Im Oktober 2017 trennte sich sein Trainer Magnus Norman von ihm, was Wawrinka tief verletzte. Die Pause habe ihn dazu gezwungen, sich mental und körperlich zu erholen. Doch vor allem habe er auch gemerkt, auf wen er sich verlassen könne - und auf wen nicht. «Ich hatte viel Zeit, um über mich und meine Karriere nachzudenken», sagt der Romand über die schwierigste Zeit seines Lebens. Nach den French Open im Vorjahr rutschte der Romand er in der Weltrangliste bis auf Rang 285 ab.

«Das ist bereits ein Erfolg»

Doch das Turnier markiert auch den Wendepunkt. Wawrinka besinnt sich auf alte Weggefährten, spricht sich mit Norman aus und bindet seinen langjährigen Freund und Co-Trainer Yannick Fattebert noch stärker in seine Planung ein. Ein Jahr später ist Wawrinka zwar noch nicht ein Anwärter auf Grand-Slam-Turniersiege, steht aber wieder unter den Top 30 der Weltrangliste. «Das ist bereits ein Erfolg», sagt er.

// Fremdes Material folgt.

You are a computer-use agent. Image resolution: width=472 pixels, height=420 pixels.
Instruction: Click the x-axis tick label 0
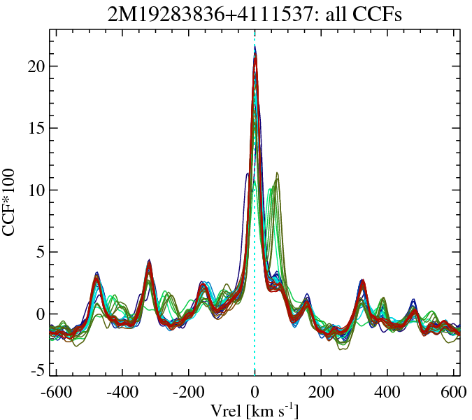[x=255, y=392]
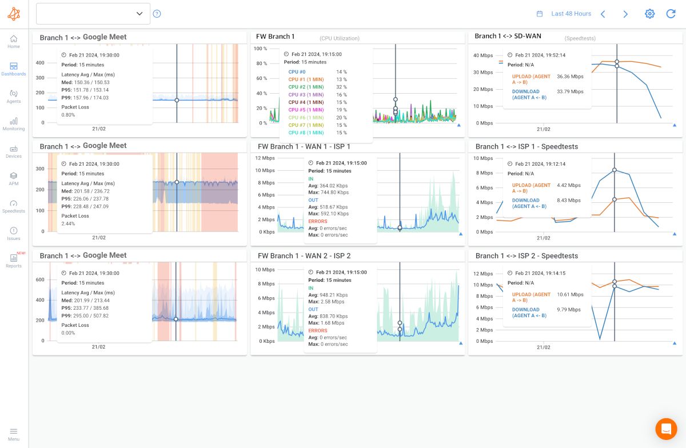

Doch er sagt auch, dass es ihm nicht reiche. Nicht, nach der Karriere, die er bisher hatte. Drei Grand-Slam-Turniere hat Stan Wawrinka gewonnen, dabei im Final jeweils die aktuelle Nummer 1 der Welt besiegt. Es ist auch sein eigener Massstab. Danach gefragt, ob er sich als Anwärter auf den Sieg sieht, sagte er nach dem 6:1, 6:7 (3:7), 6:2, 6:3 gegen den Slowaken Jozef Kovalik (ATP 132) in der ersten Runde der French Open: «Es ist schwierig, zu sagen, wo ich stehe. Ich trainiere und fühle mich gut und hoffe, dass ich das hier zeigen kann. Ich glaube immer noch an mich.» Der Sieg auf dem Court Simonne-Mathieu, diesem Treibhaus, soll ihm Herbst der Karriere weitere Frischluft verschaffen.

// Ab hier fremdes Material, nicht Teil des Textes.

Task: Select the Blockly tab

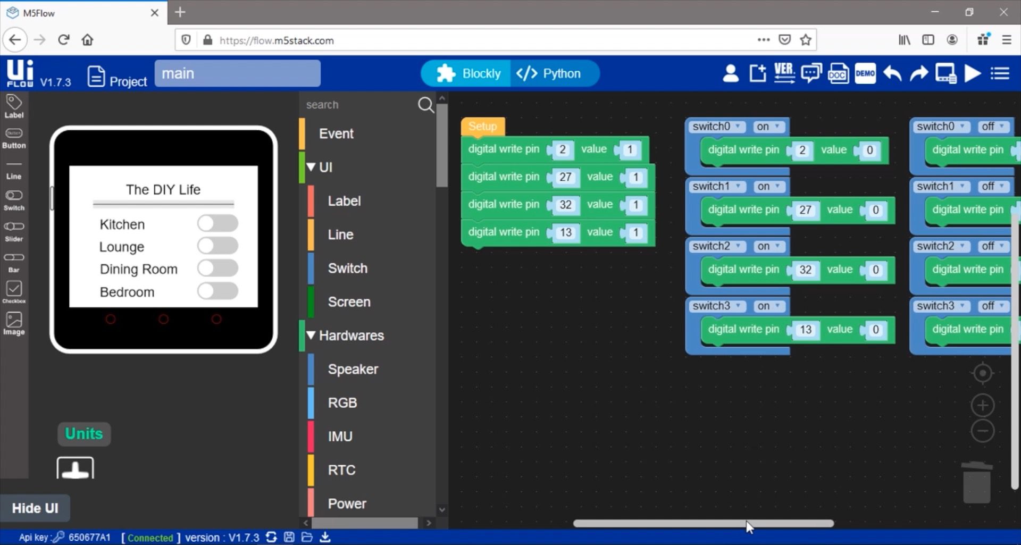Action: click(468, 73)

Zuletzt hatte es in Stan Wawrinkas Umfeld auch eine gewisse Unruhe gegeben, nachdem über eine Trennung von seiner langjährigen Freundin Donna Vekic spekuliert worden war. In Genf von einem lokalen Online-Portal auf die Veränderung in seinem Privatleben angesprochen, sagte er: «Ich hatte viele Veränderungen in meinem Leben. Ich habe mich weiterentwickelt. Ich kann die Dinge jetzt besser trennen.» Er handhabe die Dinge heute anders als vor zehn Jahren.

Die grössten Emotionen

Augenscheinlich ist, dass er sich dabei auf alte Weggefährten besinnt. Auf Magnus Norman und Yannick Fattebert. Als Schlüsselfigur für seine Erfolge bezeichnete er aber stets Fitnesstrainer Pierre Paganini, mit dem er inzwischen – wie auch Roger Federer – seit über einem Jahrzehnt zusammenarbeitet. Der verschwiegene Romand war neben der Familie auch die wichtigste Stütze in den dunklen Stunden nach den zwei Knieoperationen. «Ohne ihn», sagte Wawrinka, «hätte ich wohl aufgehört.»

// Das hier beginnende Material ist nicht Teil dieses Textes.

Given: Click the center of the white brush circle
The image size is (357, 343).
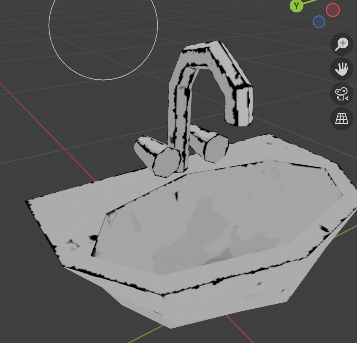Looking at the screenshot, I should [103, 25].
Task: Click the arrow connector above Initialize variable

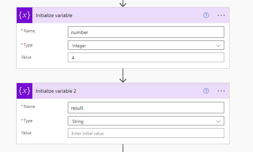Action: (x=123, y=4)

Gedanken wie diese sind derzeit weit weg. Gegen Kovalik präsentierte er sich in glänzender Spiellaune, wehrte alle Breakchancen gegen sich ab und schlug 19 Asse. Am Mittwoch trifft er auf Cristian Garin (ATP 37), der sich im letzten Jahr in der Weltrangliste um über 130 Plätze verbessert hat. Auf Sand gewann der Chilene die Turniere von Houston und München, wo er auf dem Weg in den Final mit Alexander Zverev die aktuelle Nummer 5 der Welt besiegte.

Roland Garros ist das Turnier, das bei Stan Wawrinka mit den grössten Emotionen verbunden ist. 2005 gewann er hier bei den Junioren. 2015 schlug er Roger Federer und gewann später den Titel. Es sind Resultate wie diese, die er im Herbst der Karriere anstrebt. Und damit Spiele auf den grössten Plätzen, nicht auf dem Court Simonne-Mathieu. Doch die Frischluft aus dem Treibhaus - sie nährt den Glauben daran, dass er noch einmal einen grossen Pokal in die Höhe stemmen kann. Wieso nicht die Coupe des Mousquetaires?